TASK REQUIREMENTS -
The output must match the lines from the first line of the listing below through the line holding "You are a computer-use" exactly and must contain no pictures.

ENTRIES SUPPLIED -
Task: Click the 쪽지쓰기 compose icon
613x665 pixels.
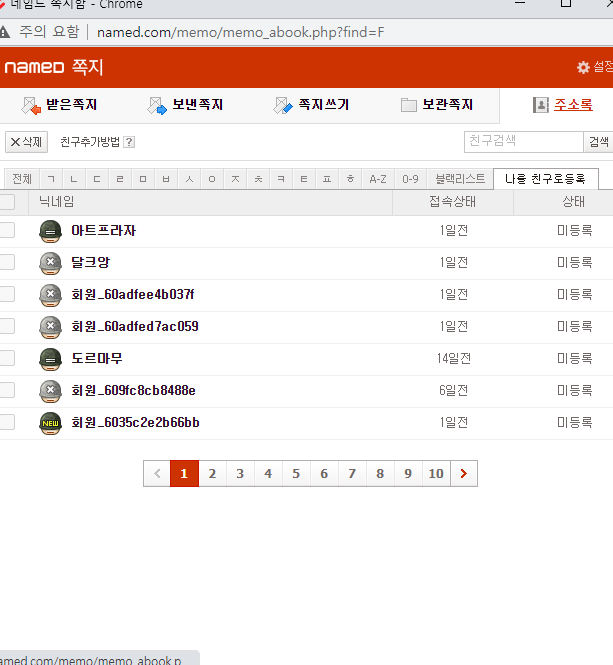Action: coord(283,106)
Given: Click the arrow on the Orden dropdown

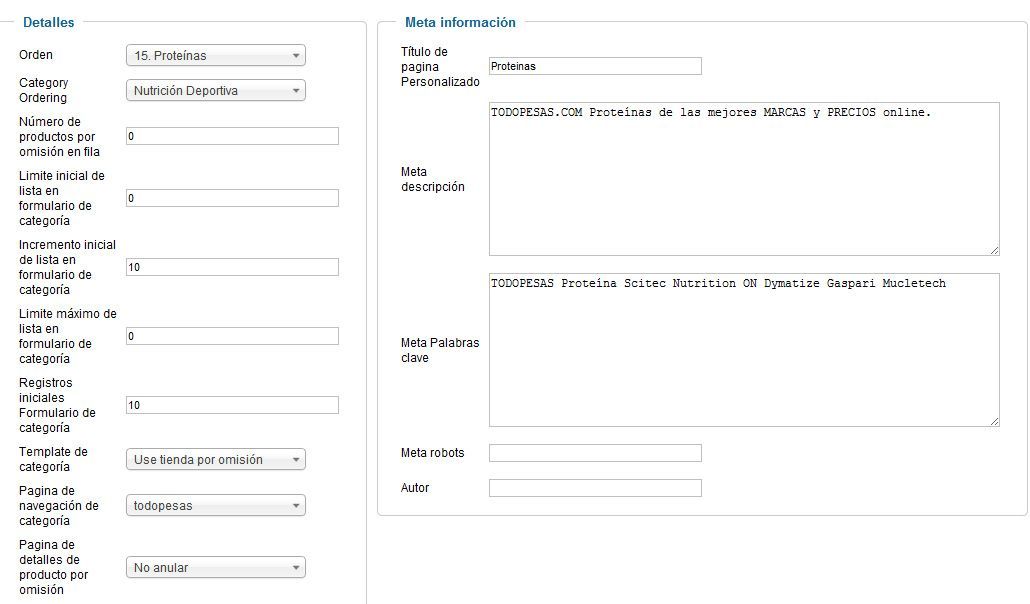Looking at the screenshot, I should 296,56.
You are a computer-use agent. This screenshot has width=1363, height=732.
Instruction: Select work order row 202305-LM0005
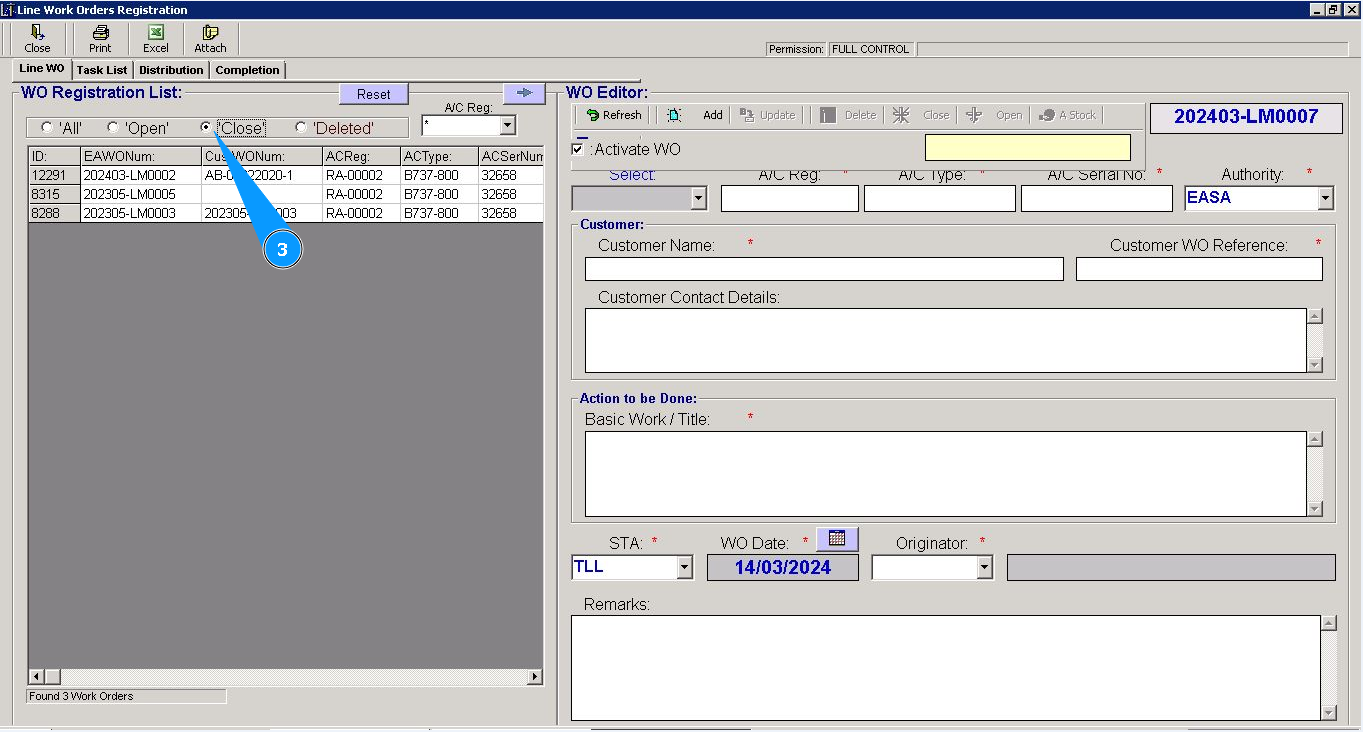tap(129, 194)
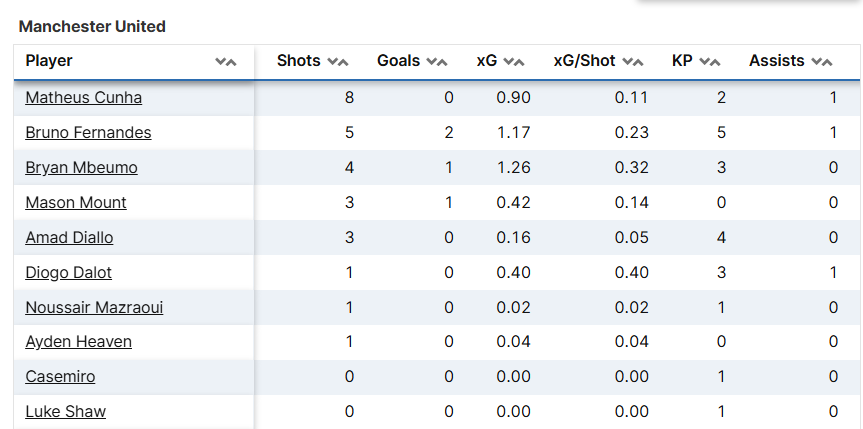Open Luke Shaw profile link
This screenshot has width=863, height=429.
pos(65,412)
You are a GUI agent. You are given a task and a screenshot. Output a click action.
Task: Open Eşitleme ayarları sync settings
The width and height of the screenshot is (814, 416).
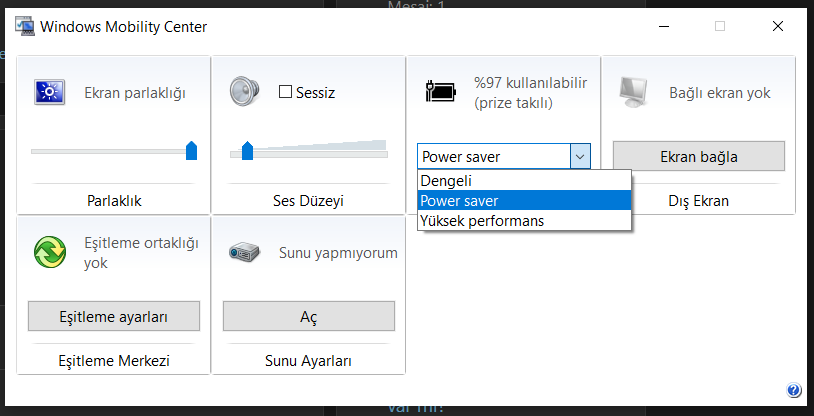pyautogui.click(x=113, y=316)
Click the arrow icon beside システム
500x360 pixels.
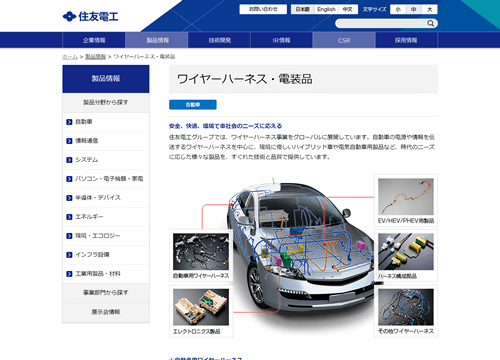click(x=69, y=160)
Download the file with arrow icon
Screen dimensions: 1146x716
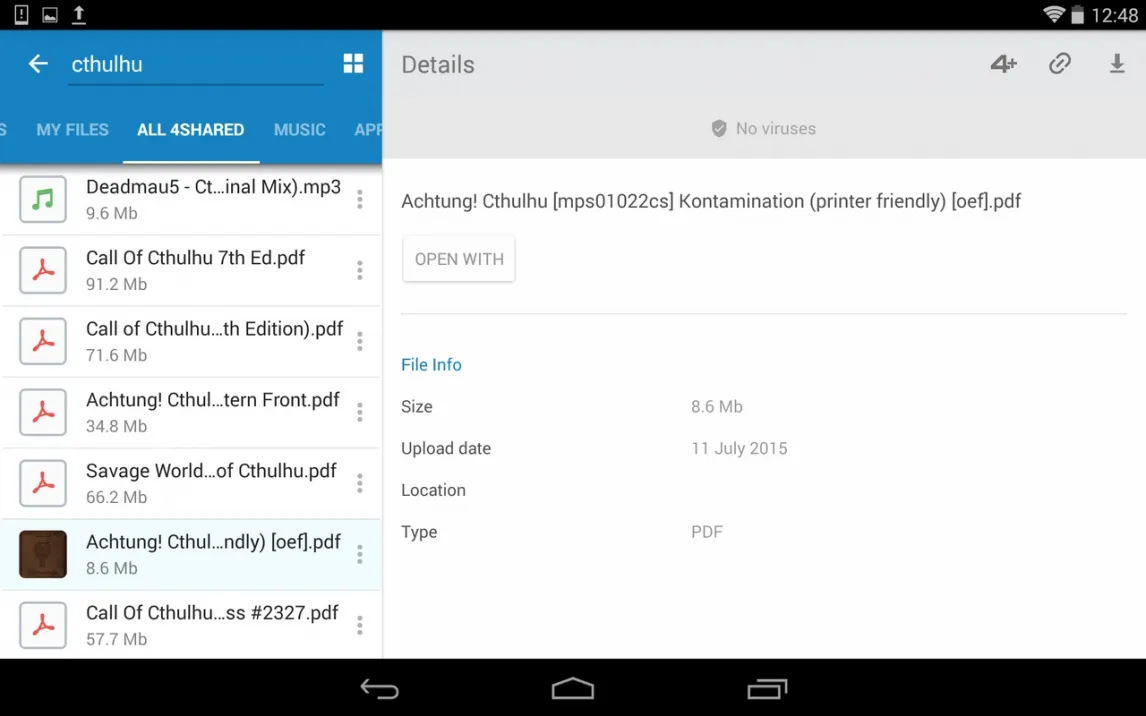[1117, 64]
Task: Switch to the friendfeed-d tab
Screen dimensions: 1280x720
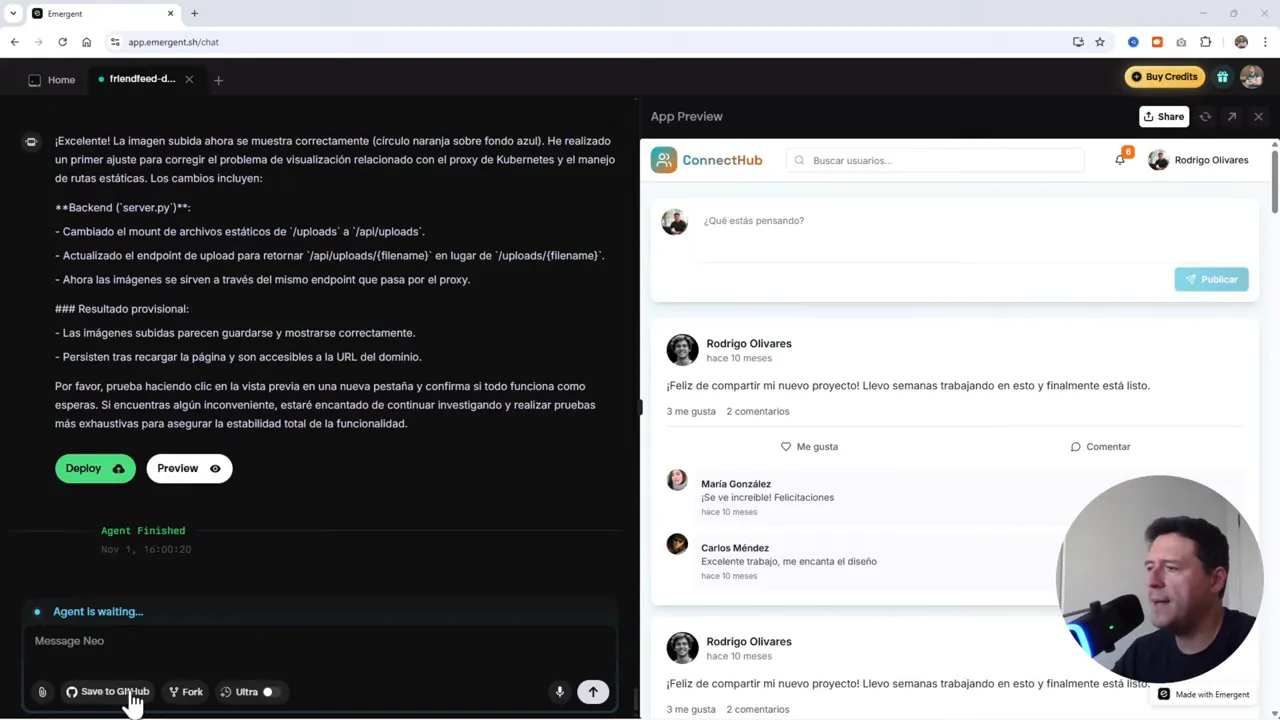Action: [x=142, y=79]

ANSWER -
Task: Click the 쪽지쓰기 compose icon
613x665 pixels.
Action: coord(283,106)
Given: Click the arrow on the Orden dropdown

Looking at the screenshot, I should 296,56.
You are a computer-use agent. This screenshot has width=1363, height=732.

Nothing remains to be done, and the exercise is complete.